GOAL OF THE EXERCISE
Go through the records below from the first line and print each one exactly, stopping after the line that contains "You are a computer-use". Do not print pictures or anything past that line.
━━━━━ DATA SUPPLIED ━━━━━
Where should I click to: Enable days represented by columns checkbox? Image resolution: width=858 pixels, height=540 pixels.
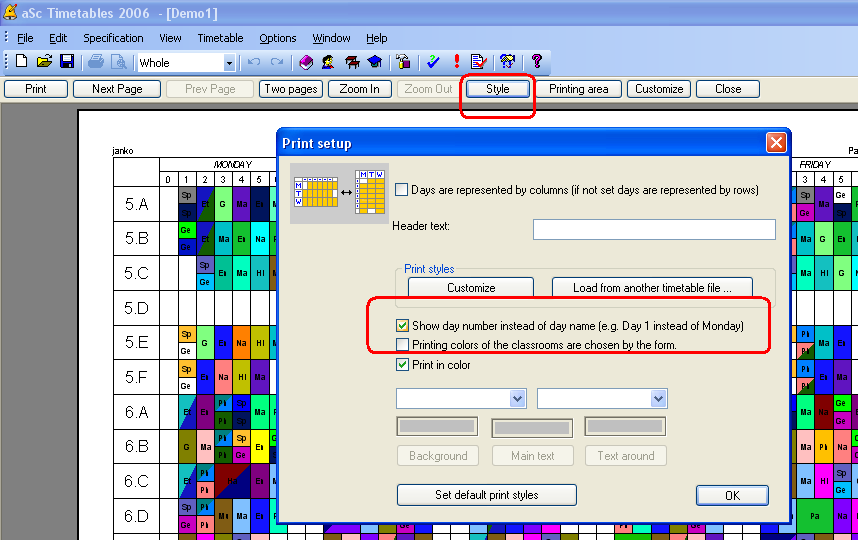(402, 190)
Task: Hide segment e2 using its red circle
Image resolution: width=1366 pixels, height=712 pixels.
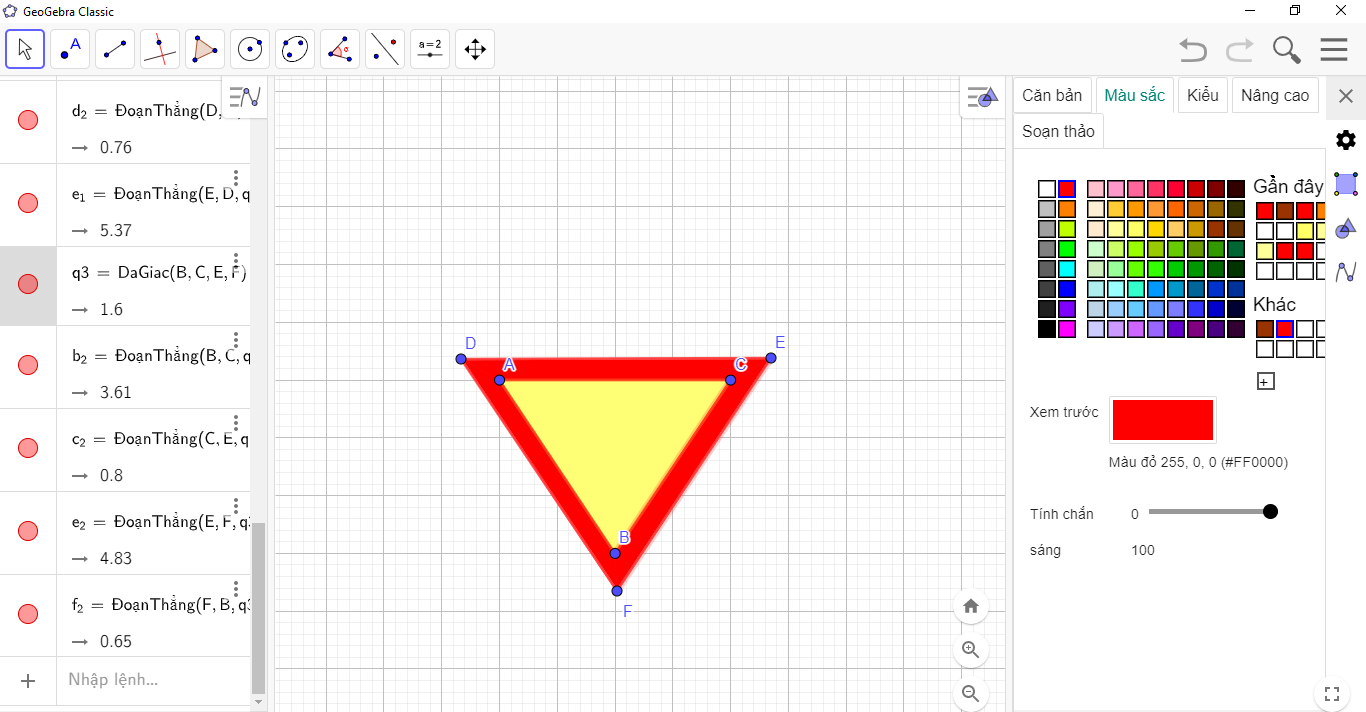Action: point(28,531)
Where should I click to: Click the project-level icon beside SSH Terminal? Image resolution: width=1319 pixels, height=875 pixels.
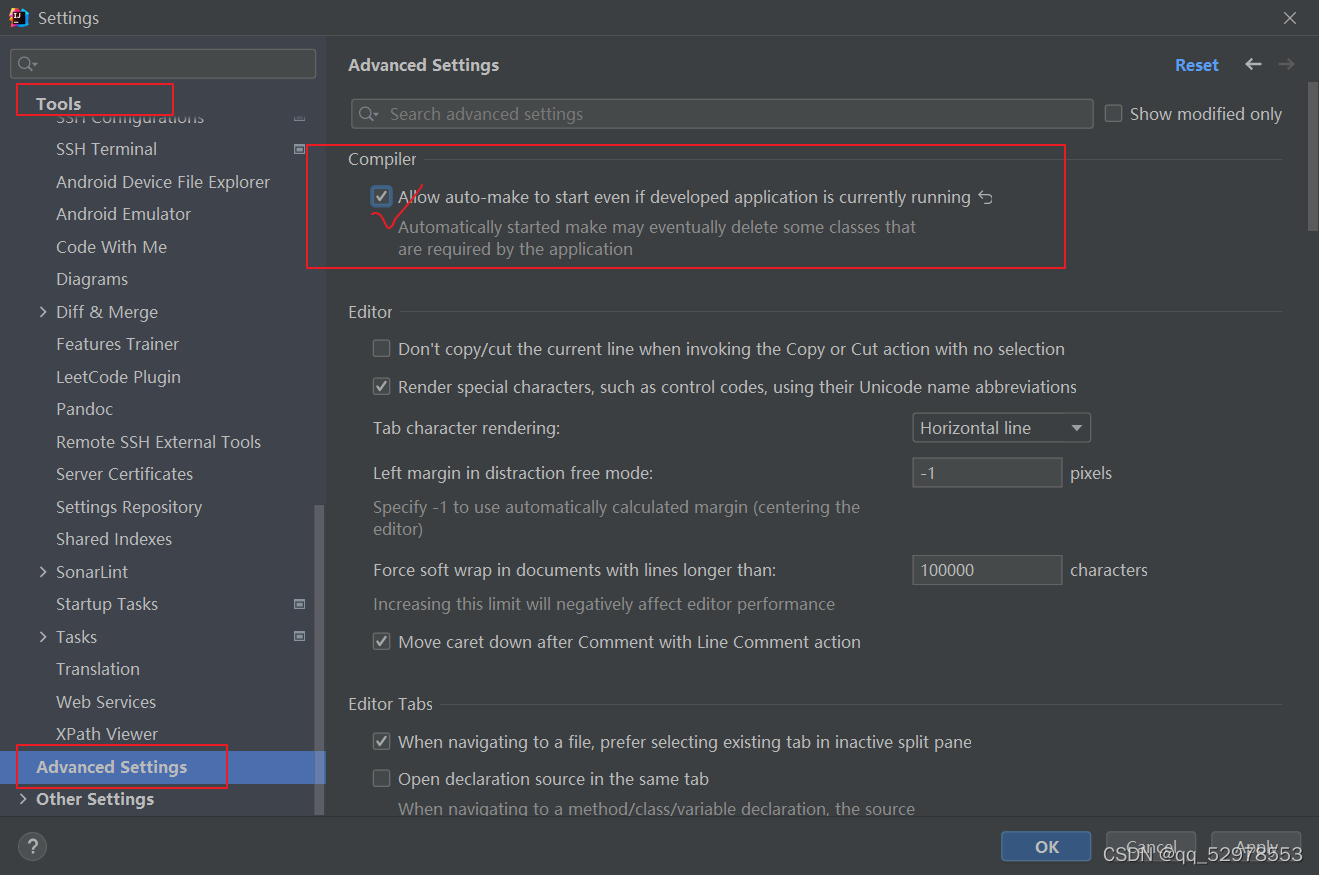pyautogui.click(x=299, y=149)
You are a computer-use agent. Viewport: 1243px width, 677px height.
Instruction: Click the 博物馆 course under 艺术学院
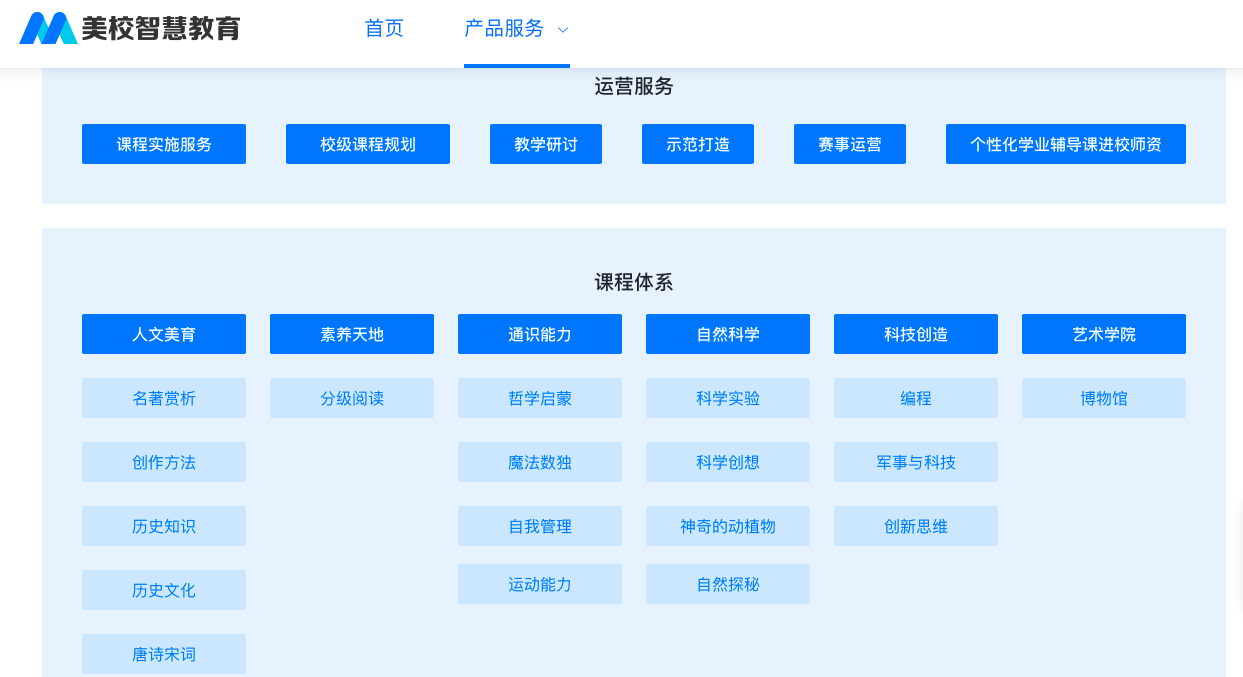click(1103, 397)
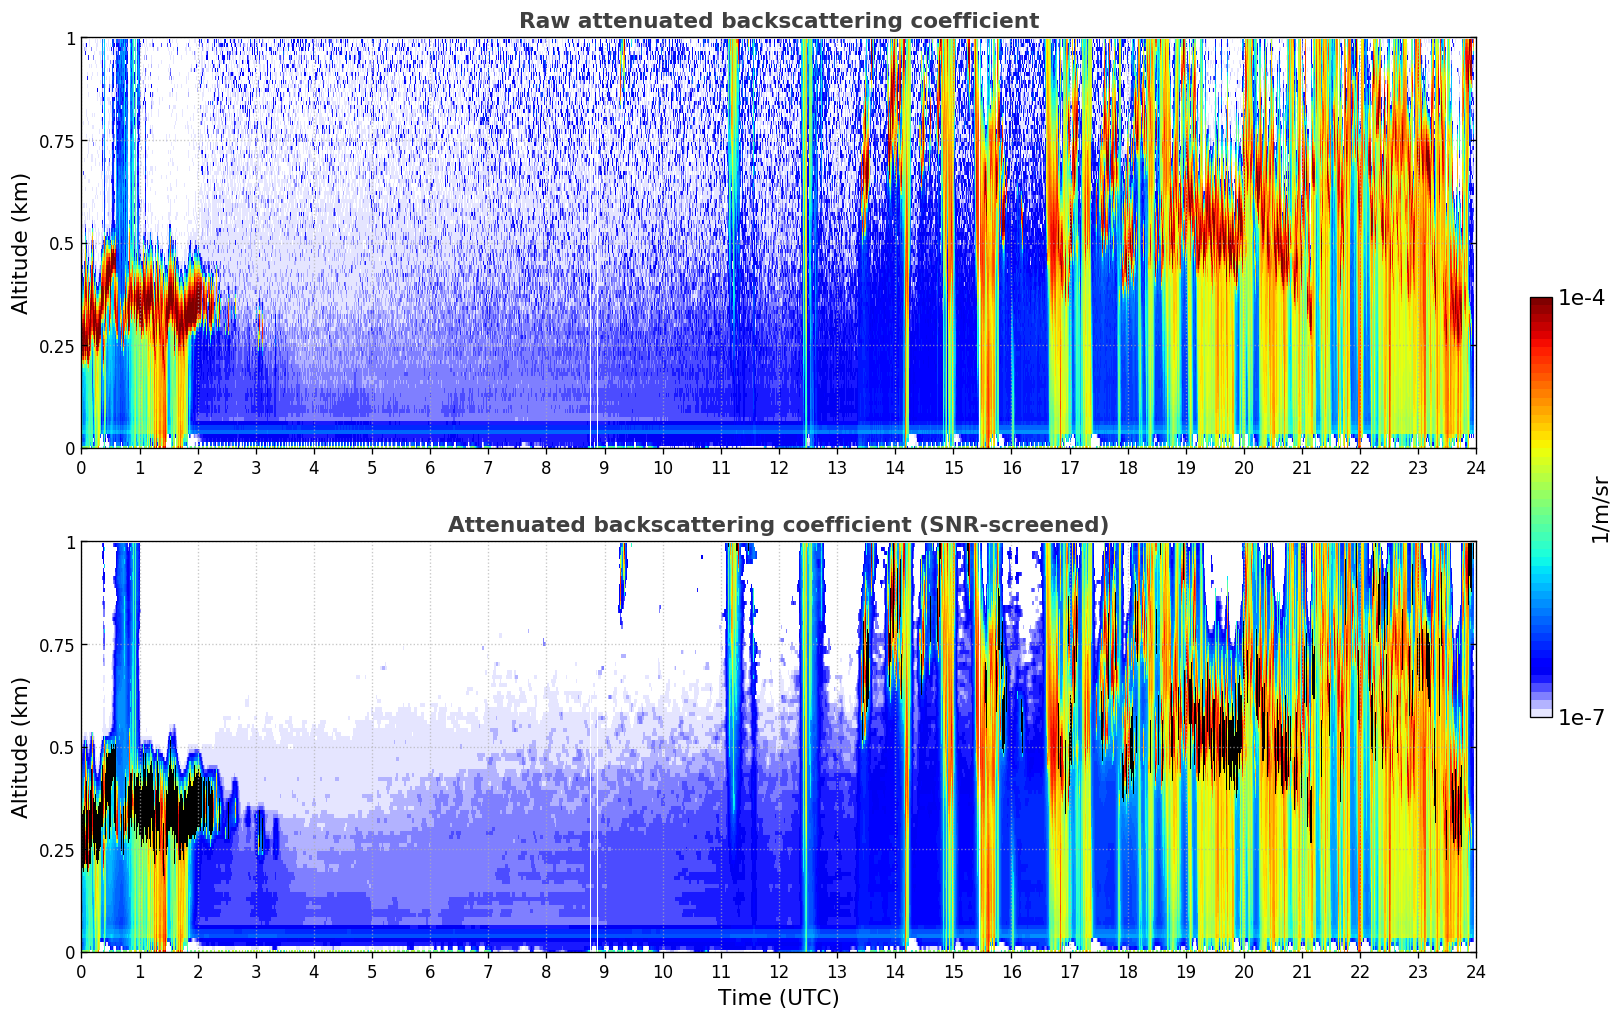Click hour 21 tick on bottom plot's time axis

point(1301,971)

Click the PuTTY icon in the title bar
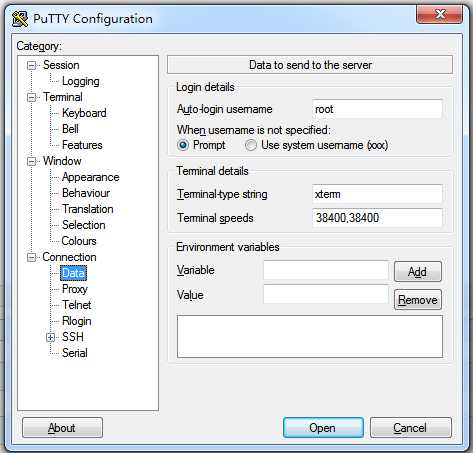[20, 19]
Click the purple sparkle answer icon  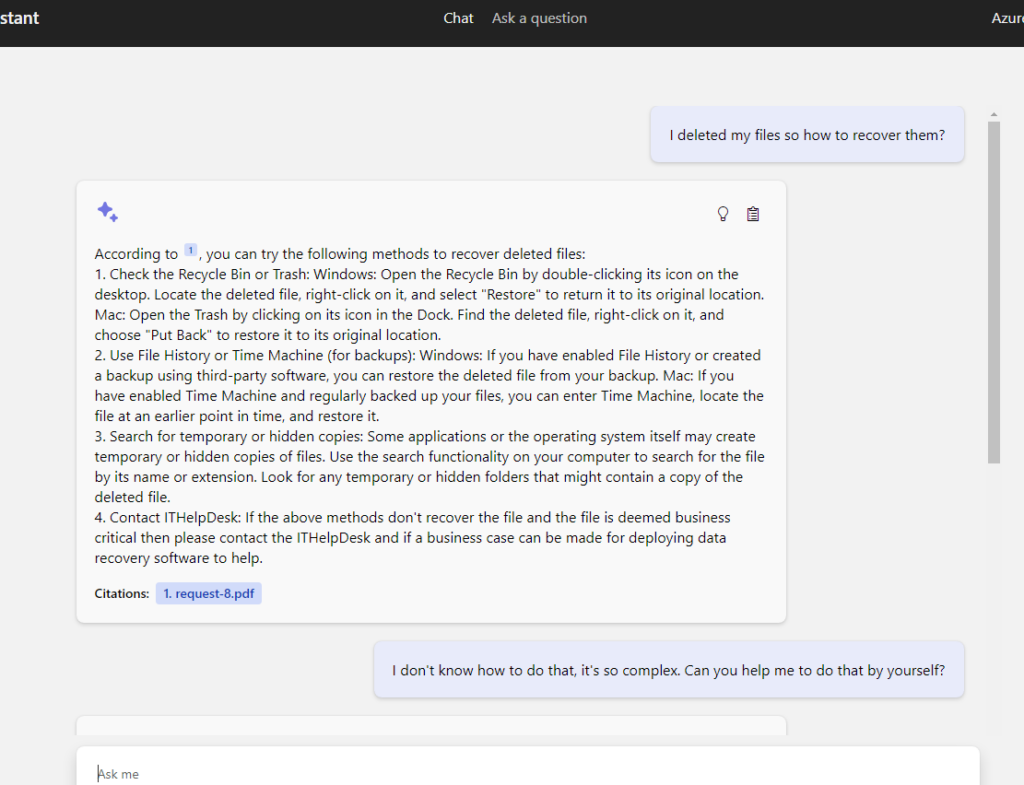click(107, 211)
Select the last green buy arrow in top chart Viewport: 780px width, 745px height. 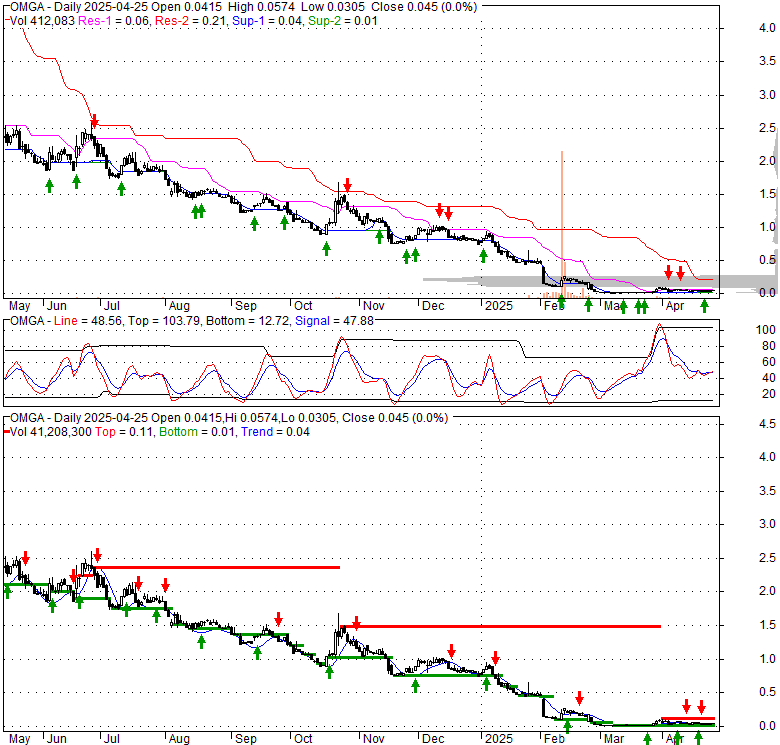click(x=704, y=304)
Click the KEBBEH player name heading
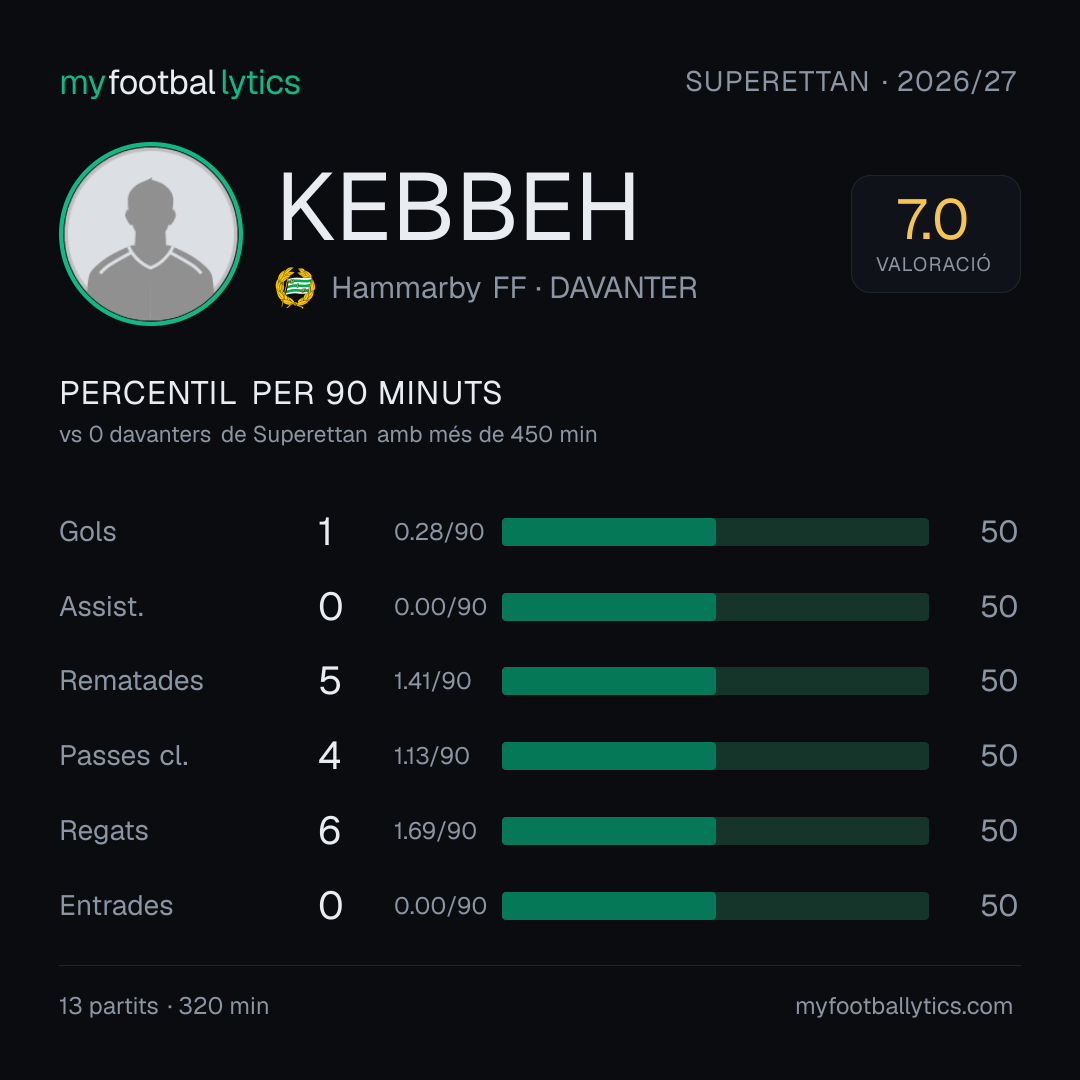The width and height of the screenshot is (1080, 1080). (x=458, y=207)
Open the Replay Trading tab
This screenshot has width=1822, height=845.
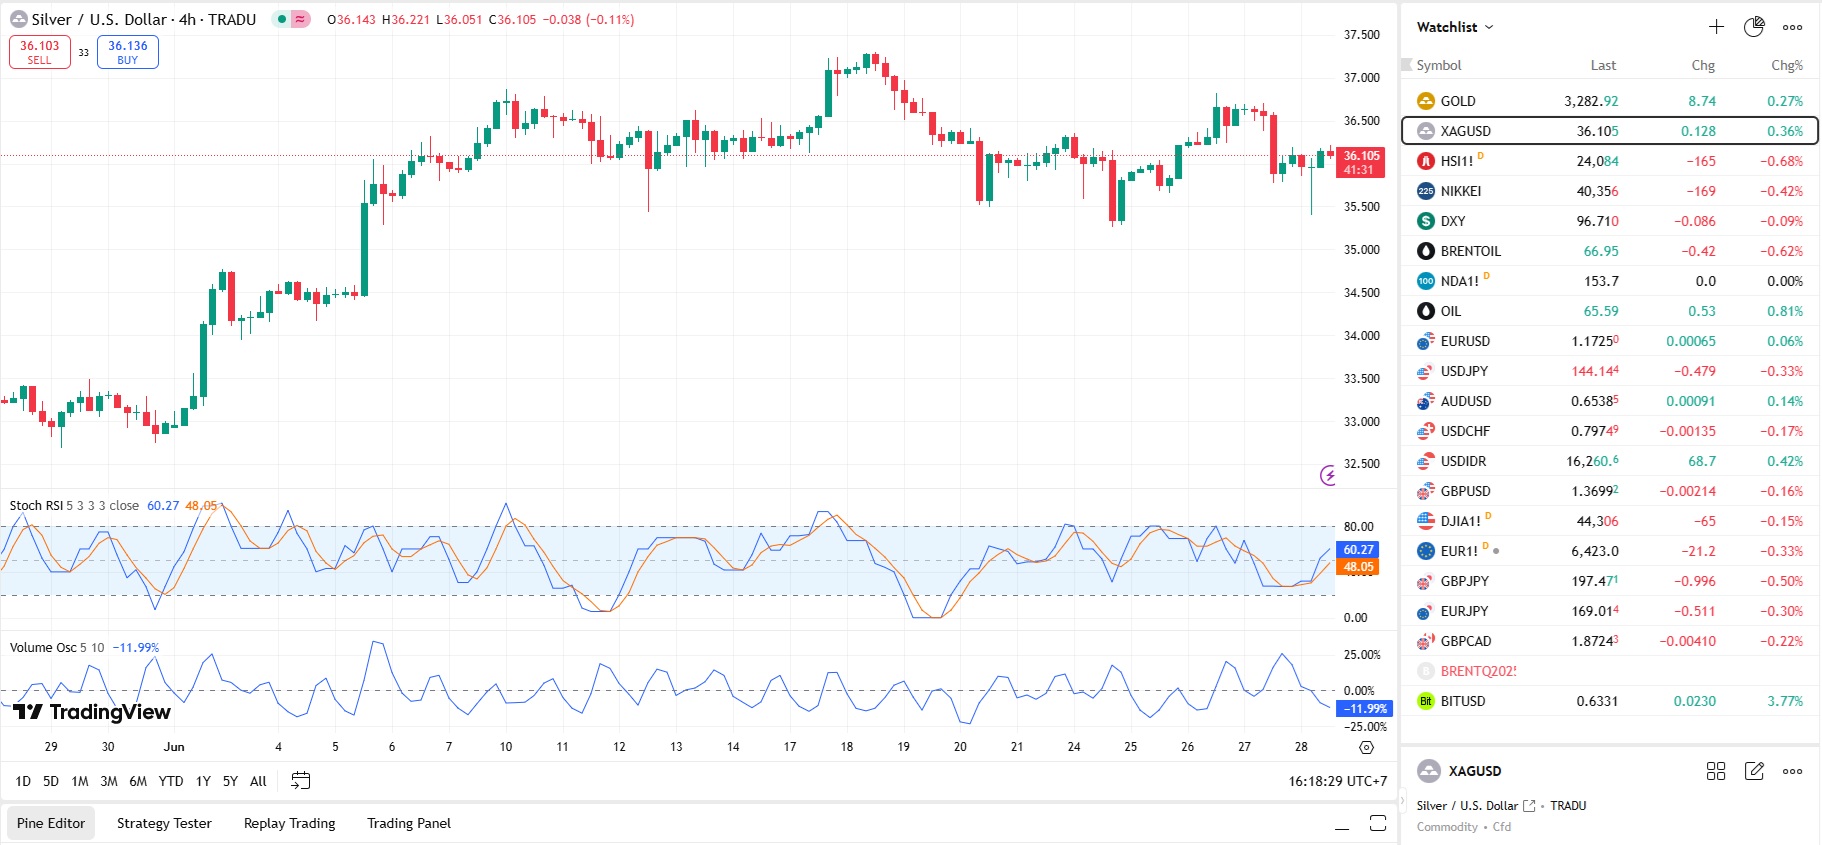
━━━━━
ANSWER TO THIS TASK
Where should I click to: Enable days represented by columns checkbox? Image resolution: width=858 pixels, height=540 pixels.
(402, 190)
Task: Hide segment e2 using its red circle
Image resolution: width=1366 pixels, height=712 pixels.
Action: point(28,531)
Where should I click to: Click the project-level icon beside SSH Terminal? Image resolution: width=1319 pixels, height=875 pixels.
pyautogui.click(x=299, y=149)
You are a computer-use agent. Viewport: 1243px width, 677px height.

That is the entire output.